Strong communication in relationships is integral to lasting romantic attachments. Here are seven practical tips for improving your communication skills.

Communication in relationships is fundamental. When we stop communicating honestly, regularly, and emotionally, it’s easy to drift apart. But, with just a little awareness of the issue, and consistent efforts, keeping the channels of communication open is something that’s within everyone’s reach. It can make a world of difference to any relationship.

Communication is vital — we know that. The question is, how can couples make the best use of their communication skills? How can they learn to relate in ways that keep their bond tight and their interactions fresh and inspiring? It’s not easy, but anyone can improve their communication in relationships, and here are seven easy ways to do so.

1. Schedule Occasions When Talk Takes Center Stage

First off, give yourself a chance to engage in conversations that last for more than 20 minutes and get away from distractions like computer screens or TVs. Instead, schedule dates outside the home which provides a setting for one-to-one communication.

Restaurants always work well but pick intimate venues where you won’t be annoyed by ambient noise. Failing that, galleries and museums are great places to wander and chat, but just picking a walking route in a beautiful spot can also catalyze the kind of talks that clear the air and keep you both on the same page.

2. Always Be Prepared to Listen

One of the most obvious, but overlooked aspects of communication in relationships is that they are a two-way street. When we talk about issues relating to communicating with a spouse or partner, people’s first questions are often “What should I say?” or “What should we talk about?” Those questions are fine to ask but it misses something crucial: listening.

Input data –
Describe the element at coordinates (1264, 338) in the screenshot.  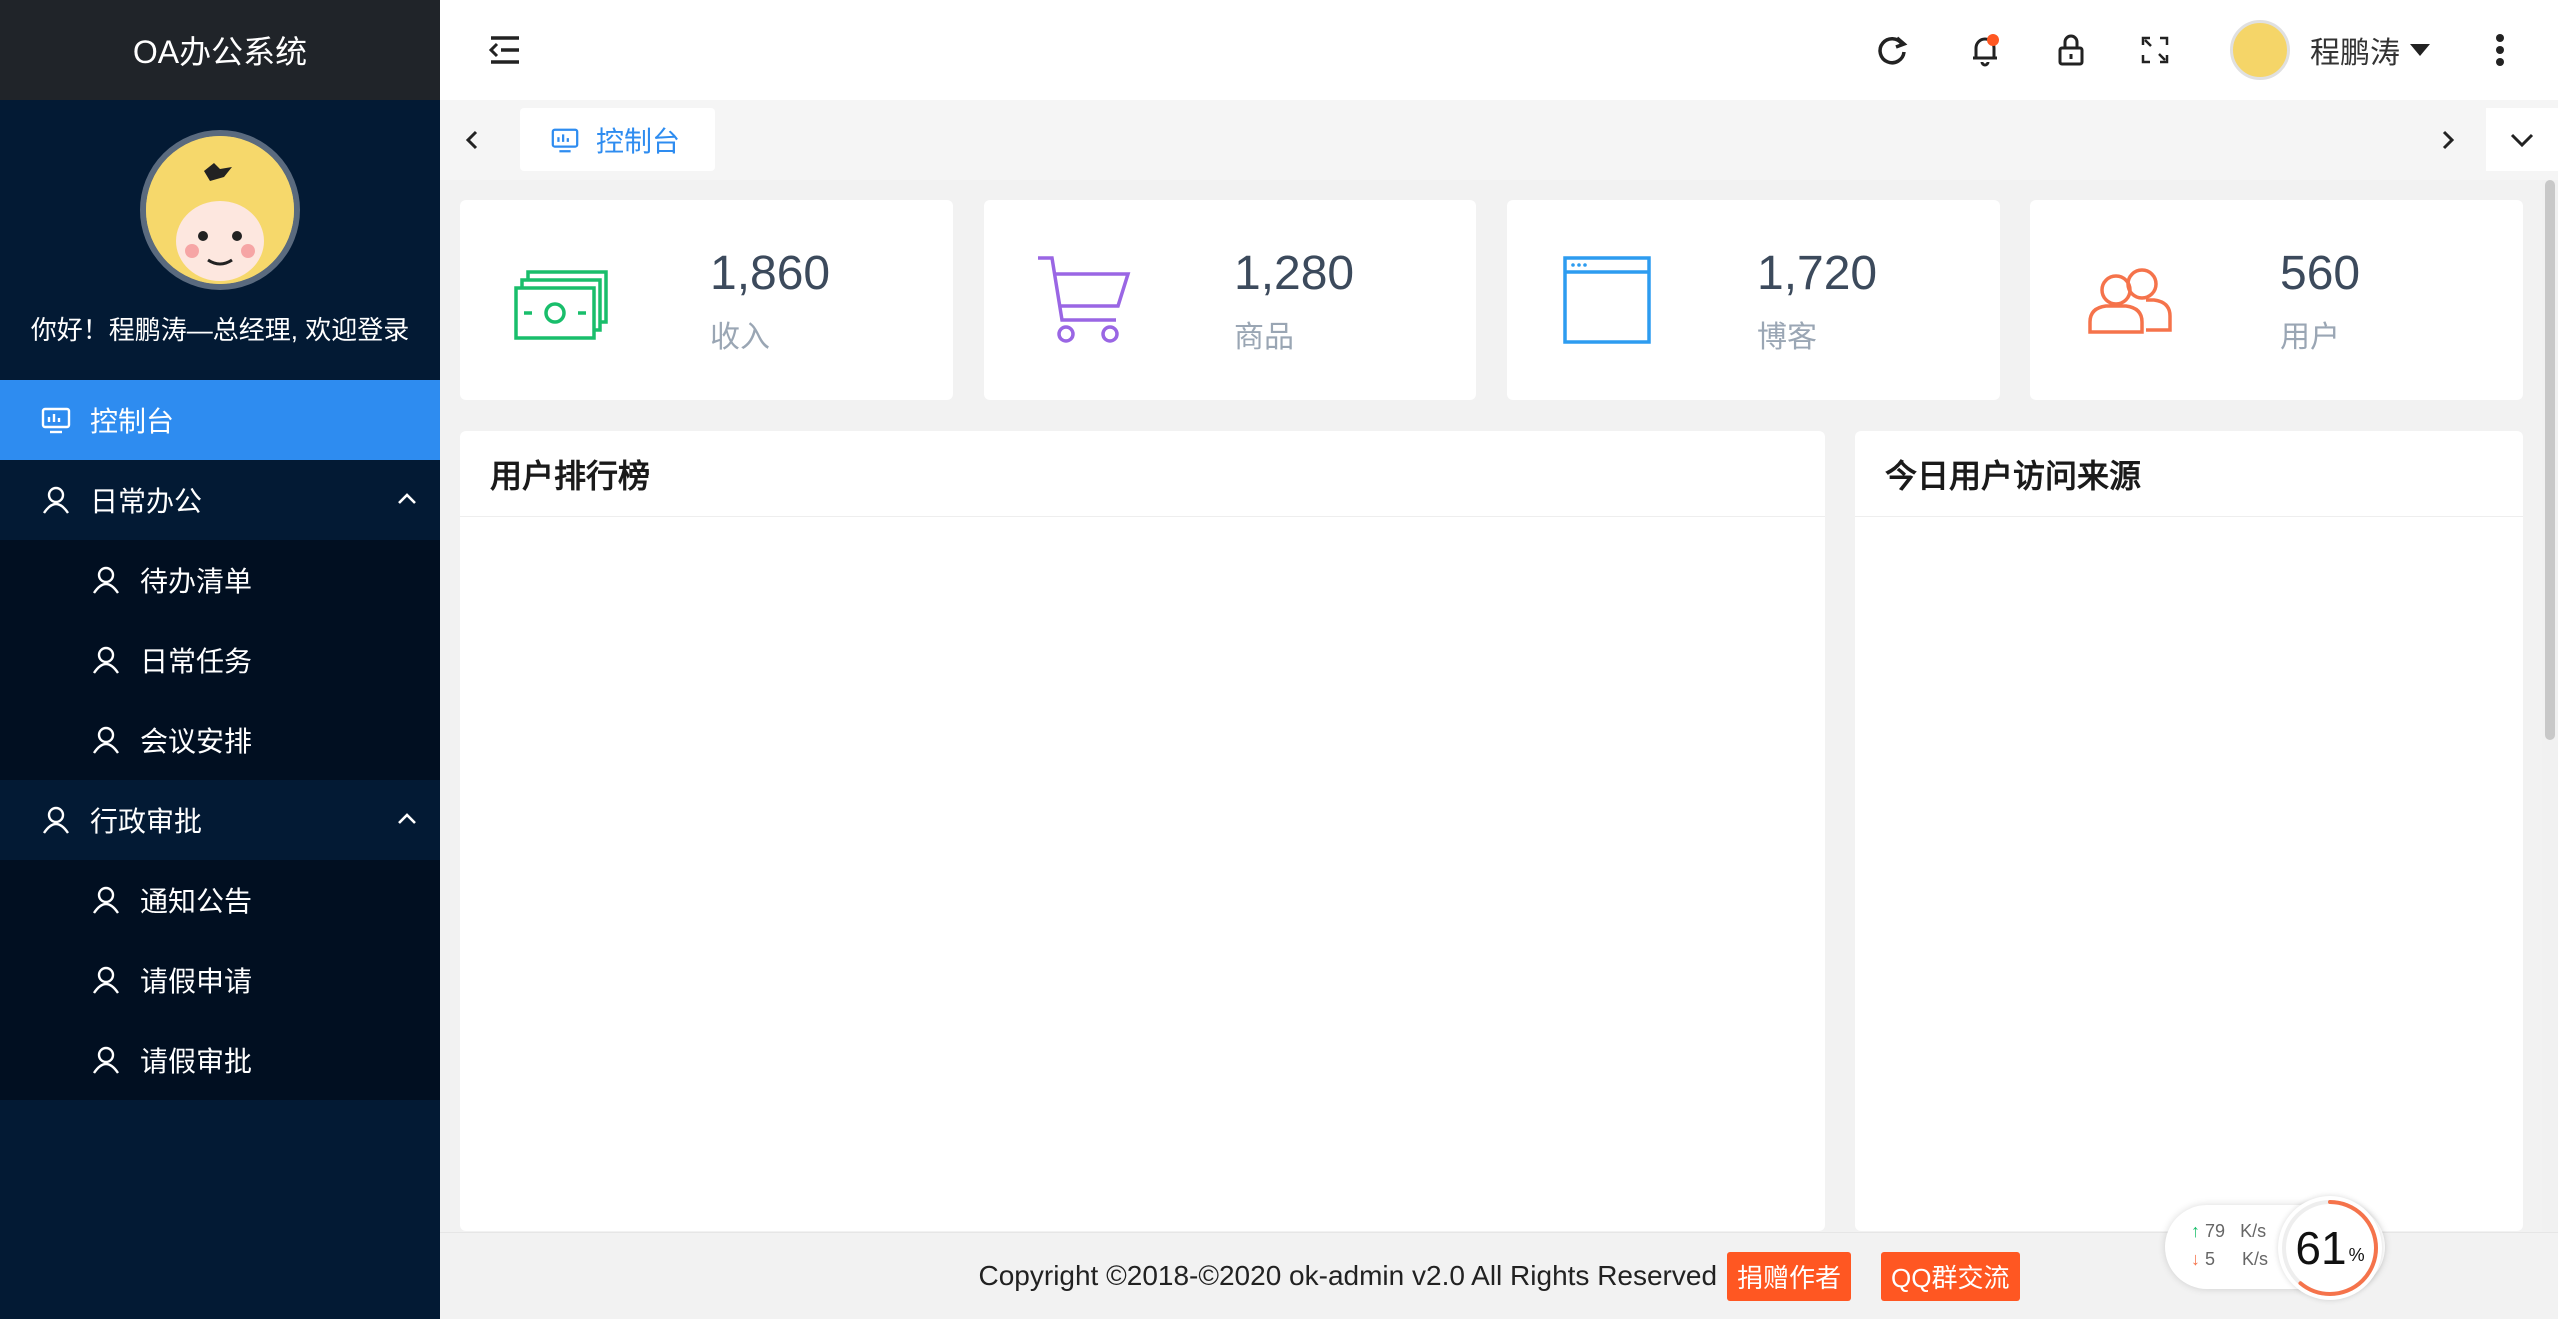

Directions for this task –
Transcribe the passage of the text on communication in relationships from "Restaurants always work" up to and including "something crucial: listening.".

Your response –
Restaurants always work well but pick intimate venues where you won’t be annoyed by ambient noise. Failing that, galleries and museums are great places to wander and chat, but just picking a walking route in a beautiful spot can also catalyze the kind of talks that clear the air and keep you both on the same page.

2. Always Be Prepared to Listen

One of the most obvious, but overlooked aspects of communication in relationships is that they are a two-way street. When we talk about issues relating to communicating with a spouse or partner, people’s first questions are often “What should I say?” or “What should we talk about?” Those questions are fine to ask but it misses something crucial: listening.